Our platform harnesses the power of next-generation sequencing with high-throughput target inquiry. Using barcoded transposon mutagenesis (BarSeq) to systematically inactivate every non-essential gene in the genome, we gain a genome-wide perspective on how each gene contributes to resistance or susceptibility. Hundreds of thousands of mutants are grown in a pool with a small molecule. Illumina sequencing is then used to determine the abundance of each mutant. Unique DNA barcodes identify each mutant, greatly increasing the throughput of our platform.

CRISPR interference (CRISPRi) is an ideal tool for creating mutant libraries in essential genes.

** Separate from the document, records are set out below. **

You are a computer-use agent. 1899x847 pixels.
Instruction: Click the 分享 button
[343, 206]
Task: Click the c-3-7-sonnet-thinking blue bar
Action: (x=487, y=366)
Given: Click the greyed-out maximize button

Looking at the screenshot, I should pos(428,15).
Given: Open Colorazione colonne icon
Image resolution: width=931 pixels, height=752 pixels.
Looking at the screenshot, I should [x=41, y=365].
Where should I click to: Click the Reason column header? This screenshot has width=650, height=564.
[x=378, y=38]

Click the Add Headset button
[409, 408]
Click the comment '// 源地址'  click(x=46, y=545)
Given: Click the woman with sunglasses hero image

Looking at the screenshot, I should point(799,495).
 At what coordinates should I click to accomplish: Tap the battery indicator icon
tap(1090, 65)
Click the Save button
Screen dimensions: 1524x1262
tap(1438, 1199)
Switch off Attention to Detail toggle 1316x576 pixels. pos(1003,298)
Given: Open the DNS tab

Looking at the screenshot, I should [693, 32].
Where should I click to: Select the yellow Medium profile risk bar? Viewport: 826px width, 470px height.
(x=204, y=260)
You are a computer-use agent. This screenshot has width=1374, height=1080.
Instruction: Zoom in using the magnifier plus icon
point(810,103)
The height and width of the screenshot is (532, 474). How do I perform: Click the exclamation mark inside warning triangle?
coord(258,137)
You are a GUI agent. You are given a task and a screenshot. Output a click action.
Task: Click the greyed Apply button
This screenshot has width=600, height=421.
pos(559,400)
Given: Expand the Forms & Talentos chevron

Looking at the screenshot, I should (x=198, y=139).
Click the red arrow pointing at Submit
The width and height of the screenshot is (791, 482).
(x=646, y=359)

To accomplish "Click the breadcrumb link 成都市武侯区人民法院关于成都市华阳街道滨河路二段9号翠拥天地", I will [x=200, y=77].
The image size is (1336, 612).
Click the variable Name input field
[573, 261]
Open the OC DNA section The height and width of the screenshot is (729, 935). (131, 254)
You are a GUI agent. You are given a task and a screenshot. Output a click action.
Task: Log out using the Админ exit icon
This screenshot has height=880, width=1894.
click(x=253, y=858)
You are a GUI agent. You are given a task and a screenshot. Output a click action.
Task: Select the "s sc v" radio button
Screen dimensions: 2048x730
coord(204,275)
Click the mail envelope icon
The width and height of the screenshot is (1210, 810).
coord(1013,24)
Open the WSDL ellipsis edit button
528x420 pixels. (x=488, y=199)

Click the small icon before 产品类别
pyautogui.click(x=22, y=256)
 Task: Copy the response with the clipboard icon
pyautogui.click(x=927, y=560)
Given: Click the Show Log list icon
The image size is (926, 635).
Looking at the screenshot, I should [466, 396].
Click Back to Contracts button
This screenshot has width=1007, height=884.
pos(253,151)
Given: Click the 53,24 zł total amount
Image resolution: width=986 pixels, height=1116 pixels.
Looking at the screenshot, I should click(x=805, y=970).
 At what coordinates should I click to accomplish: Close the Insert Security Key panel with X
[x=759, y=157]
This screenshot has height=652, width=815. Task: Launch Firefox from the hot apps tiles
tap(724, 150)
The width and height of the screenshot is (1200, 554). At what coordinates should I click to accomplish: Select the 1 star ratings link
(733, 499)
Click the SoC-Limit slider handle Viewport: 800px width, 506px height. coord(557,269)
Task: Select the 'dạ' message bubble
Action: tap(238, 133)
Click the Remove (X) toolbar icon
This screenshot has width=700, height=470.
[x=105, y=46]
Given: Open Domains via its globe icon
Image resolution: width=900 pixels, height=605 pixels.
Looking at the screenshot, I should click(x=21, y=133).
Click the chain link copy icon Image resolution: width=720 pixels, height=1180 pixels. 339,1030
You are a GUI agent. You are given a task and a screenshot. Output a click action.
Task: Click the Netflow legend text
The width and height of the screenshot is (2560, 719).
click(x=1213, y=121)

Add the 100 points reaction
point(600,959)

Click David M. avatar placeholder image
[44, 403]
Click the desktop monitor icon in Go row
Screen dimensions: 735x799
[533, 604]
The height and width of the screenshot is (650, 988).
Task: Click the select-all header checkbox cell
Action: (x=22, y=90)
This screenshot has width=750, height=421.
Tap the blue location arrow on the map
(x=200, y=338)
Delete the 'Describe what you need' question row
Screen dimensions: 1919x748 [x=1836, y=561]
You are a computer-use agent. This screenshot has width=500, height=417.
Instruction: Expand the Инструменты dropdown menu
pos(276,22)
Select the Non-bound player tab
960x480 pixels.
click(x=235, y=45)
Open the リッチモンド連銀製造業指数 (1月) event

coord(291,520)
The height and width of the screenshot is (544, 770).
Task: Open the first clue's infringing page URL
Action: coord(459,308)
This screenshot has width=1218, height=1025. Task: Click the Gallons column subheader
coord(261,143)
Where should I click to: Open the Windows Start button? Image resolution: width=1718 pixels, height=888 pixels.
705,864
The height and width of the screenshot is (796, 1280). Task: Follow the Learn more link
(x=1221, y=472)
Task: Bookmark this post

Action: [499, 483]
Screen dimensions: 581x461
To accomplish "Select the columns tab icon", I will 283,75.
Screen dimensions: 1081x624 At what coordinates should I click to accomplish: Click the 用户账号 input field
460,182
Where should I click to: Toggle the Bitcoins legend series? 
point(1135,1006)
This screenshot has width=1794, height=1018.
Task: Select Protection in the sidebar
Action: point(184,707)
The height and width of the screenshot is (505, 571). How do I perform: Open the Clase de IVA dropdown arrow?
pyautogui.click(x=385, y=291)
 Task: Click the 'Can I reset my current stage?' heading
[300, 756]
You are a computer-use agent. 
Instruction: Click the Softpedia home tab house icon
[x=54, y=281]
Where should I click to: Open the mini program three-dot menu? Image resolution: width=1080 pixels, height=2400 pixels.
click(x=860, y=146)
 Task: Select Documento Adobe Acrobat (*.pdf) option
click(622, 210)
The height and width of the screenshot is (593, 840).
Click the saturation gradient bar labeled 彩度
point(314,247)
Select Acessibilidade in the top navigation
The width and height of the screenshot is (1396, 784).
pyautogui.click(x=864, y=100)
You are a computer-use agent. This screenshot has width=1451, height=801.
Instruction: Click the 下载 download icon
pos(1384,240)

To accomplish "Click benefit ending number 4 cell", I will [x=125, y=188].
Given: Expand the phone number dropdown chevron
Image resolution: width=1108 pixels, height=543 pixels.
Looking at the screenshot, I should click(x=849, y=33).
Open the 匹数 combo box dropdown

CRISPRI allows inducible repression of essential gene expression in bacteria, by utilizing a catalytically inactive Cas9 (dCas9) and a single guide RNA (sgRNA) to form a complex that binds to target DNA and sterically blocks transcription. Our knockdown libraries are bulit with CRISPRi technology and contain mutants in essential genes, which usually code for targets of antibiotics. We expect that chemogenetic profiles of essential gene knockdowns will better predict antibiotic activity and mode of action (MOA) of novel compounds, accelerating antibiotic discovery.

To characterize antimicrobial mechanisms of action, we exposed the mutant libraries to the compounds, and the relative mutant fitness response was recorded by counting the abundance of sequenced barcodes for each strain. A change in a specific barcode count relative to the non-antibiotic control reports on compound-gene interactions. BarSeq uncovered that, when undecaprenyl phosphate turnover was disrupted, B. cenocepacia became more susceptible to beta-lactams. This finding highlighted the many cell envelope functions that share the common intermediate undecaprenyl phosphate and allowed us to explore antibiotic combinations to extend beta-lactam utility (Hogan AM et al., 2023, Nature Communications 14:4815).

Targeting essential genes with BarSeq is not possible because mutants of essential genes are not viable. We then used CRISPR interference (CRISPRi). Similarly to Bar-seq, CRISPRi-seq uses barcodes (the gRNA sequences) to track mutant growth response to different conditions. Aiming to cover the B. cenocepacia essential genome, we built an ordered, pooled library of CRISPRi mutants (CRISPRimediated pooled library of essential genes, CIMPLE) and applied CRISPRi-seq to track mutant response to antibiotic molecules (CIMPLE-seq). Using this method we unraveled a new drug-target interaction, PHAR(A) targets the peptidyl-tRNA hydrolase (Rahman, A.S.M.Z et al., 2024 Cell Reports).